Text shown:
--- start ---

3 View n-gram network

Given a 3D object $H$ , we first render it into a set of 2D greyscale images $V_{H}=\{v_{1},v_{2},...,v_{|V|}\}$ , where $v_{j}$ denotes the $j$ -th view image and $|V|$ represents the number of view images. Our goal is to learn a robust and discriminative representation for $H$ under the multi-view setting.

As Fig. 2 shows, the pipeline of the proposed View N-gram Network can be divided into 3 stages, i.e., feature extraction stage, n-gram feature learning and aggregation stage, and recognition stage. The first stage uses a shared convolutional neural network (CNN) that extracts features for each view, which is detailed in subsection 3.1. The second stage is the core part of our framework, which is a multi-branch network with each branch consisting of an n-Gram Learning Unit (n-GLU) (see subsection 3.2) and a parameterless attentional feature aggregator (see subsection 3.3) to learn and aggregate n-gram features for particular visual n-gram size. The recognition stage and other supplementary details are given in subsection 3.4.

3.1 View feature extraction

To extract the view features, a shared CNN is used. For each view image $v_{i}\in V_{H}$ , the output of CNN is a $D$ -dimensional feature $f_{i}\in\mathbb{R}^{D}$ . Then, each 3D object can be represented as the multi-view embedding matrix $\mathbf{F}=[\mathbf{f}_{1},\mathbf{f}_{2},\mathbf{f}_{3},...,\mathbf{f}_{|V|}]^{T}\in\mathbb{R}^{|V|\times D}$ by concatenating $\mathbf{f}_{i}$ ( $1\leq i\leq|V|$ ) according to the rendered order.

Note that any off-the-shelf convolutional neural network (e.g., AlexNet [30], GoogLeNet [47], ResNet [18]) can be used as the view feature extractor. In our work, we employ VGG-11 (also named VGG-A) with batch normalization [45] pre-trained on ImageNet [41] as our backbone. The original VGG-A has 11 layers, which consists of 8 convolutional layers (conv 1-8) and 3 fully connected layers (fc 9-11). In our experiments, we pre-train it and construct the feature extractor by removing the last two fully connected layers of the VGG-A. In this case, $D$ is 4096.

3.2 N-gram learning unit

N-gram is a basic concept in natural language processing, and it has been widely used for language modeling. Let $S=(w_{1},w_{2},...,w_{m})$ be a sentence composed of $m$ words. An n-gram is defined as a substring consisting of n consecutive words $(w_{i},w_{i+1},...,w_{i+n-1})$ from $S$ . N-gram can adaptively model the temporal dependency of the $n$ consecutive words [32].

--- end ---

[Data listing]

--- start ---

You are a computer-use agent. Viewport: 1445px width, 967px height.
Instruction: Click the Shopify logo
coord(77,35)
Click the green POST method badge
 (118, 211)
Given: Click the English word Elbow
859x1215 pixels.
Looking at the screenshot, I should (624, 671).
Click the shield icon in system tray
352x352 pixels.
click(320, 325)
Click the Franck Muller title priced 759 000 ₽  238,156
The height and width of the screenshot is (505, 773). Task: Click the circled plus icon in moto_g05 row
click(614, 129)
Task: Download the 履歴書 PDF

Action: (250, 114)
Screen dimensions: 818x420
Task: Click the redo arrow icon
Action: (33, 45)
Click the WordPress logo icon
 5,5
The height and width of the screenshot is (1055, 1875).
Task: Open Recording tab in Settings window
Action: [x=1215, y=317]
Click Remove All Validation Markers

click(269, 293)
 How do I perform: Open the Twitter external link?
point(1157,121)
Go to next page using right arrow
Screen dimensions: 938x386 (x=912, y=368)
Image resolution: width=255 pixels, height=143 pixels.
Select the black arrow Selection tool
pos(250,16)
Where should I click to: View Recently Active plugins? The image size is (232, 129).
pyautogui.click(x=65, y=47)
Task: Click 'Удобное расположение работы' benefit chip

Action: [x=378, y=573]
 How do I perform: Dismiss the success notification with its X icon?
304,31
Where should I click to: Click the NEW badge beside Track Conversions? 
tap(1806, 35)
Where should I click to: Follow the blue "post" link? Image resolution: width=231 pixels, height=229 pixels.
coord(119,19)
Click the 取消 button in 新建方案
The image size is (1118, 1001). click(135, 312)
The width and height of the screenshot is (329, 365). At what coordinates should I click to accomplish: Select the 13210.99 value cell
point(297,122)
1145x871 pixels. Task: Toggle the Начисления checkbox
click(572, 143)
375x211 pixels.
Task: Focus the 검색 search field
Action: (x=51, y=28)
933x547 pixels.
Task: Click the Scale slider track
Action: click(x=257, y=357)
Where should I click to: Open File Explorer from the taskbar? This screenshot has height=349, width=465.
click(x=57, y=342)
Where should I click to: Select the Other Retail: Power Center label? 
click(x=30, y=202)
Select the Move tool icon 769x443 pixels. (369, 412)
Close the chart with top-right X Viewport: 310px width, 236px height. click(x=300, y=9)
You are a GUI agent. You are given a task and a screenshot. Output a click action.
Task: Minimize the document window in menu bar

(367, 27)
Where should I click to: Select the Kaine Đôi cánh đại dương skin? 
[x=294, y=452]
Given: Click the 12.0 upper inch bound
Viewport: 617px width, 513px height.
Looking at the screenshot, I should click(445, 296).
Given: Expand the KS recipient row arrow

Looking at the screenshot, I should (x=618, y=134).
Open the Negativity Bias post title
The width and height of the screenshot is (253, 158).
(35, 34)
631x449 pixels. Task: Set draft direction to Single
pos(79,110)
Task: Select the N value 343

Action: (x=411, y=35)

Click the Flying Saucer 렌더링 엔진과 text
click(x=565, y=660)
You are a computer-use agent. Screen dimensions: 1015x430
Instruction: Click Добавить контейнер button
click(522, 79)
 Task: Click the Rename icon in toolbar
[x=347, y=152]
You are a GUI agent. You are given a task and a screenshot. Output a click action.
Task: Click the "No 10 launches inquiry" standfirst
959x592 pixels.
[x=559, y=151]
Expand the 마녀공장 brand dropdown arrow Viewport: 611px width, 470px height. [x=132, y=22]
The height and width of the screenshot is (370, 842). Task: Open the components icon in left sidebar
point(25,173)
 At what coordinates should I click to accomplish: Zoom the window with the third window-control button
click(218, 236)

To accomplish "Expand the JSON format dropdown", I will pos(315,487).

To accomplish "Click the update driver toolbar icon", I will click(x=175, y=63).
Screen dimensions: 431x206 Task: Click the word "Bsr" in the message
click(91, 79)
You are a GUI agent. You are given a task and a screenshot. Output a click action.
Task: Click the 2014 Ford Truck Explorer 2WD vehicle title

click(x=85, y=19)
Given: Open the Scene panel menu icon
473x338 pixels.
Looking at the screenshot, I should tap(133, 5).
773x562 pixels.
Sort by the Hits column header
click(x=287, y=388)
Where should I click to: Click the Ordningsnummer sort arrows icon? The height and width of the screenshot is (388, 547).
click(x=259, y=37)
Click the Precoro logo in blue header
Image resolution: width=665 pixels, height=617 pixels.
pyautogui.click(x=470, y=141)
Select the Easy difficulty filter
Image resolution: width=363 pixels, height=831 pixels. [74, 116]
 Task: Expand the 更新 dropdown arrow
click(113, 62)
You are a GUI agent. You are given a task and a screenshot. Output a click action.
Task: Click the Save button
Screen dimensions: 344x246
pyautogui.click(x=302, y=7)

--- end ---

Continue the passage on the View N-gram Network, picking up after its last sentence about n-grams modeling the temporal dependency of consecutive words.

As suggested in [17], the spatial relationships among the view images play an important role in multi-view 3D shape analysis. Therefore, we propose to model the spatial dependency of view images in the form of n-gram inspired by its success in modeling temporal dependency. We regard each view image of a 3D object as one “word”, then a sequence of $|V|$ rendered view images can be analogized to a sentence of $|V|$ words. Similarly, we can further decompose the view sequence into a set of $|V|+1-n$ n-grams, each of which is composed of $n$ consecutive view images (we call it visual n-gram). Each visual n-gram depicts a certain pattern of its corresponding 3D shape. Intuitively, 3D shapes from the same category should share similar n-gram patterns while those from different categories should differ in their n-gram patterns. Therefore, it would be beneficial for understanding a 3D shape to learn the n-gram patterns by capturing the local spatial dependency among consecutive view images. To this end, we propose a novel module named n-Gram Learning Unit (n-GLU). And the mechanism works as follows.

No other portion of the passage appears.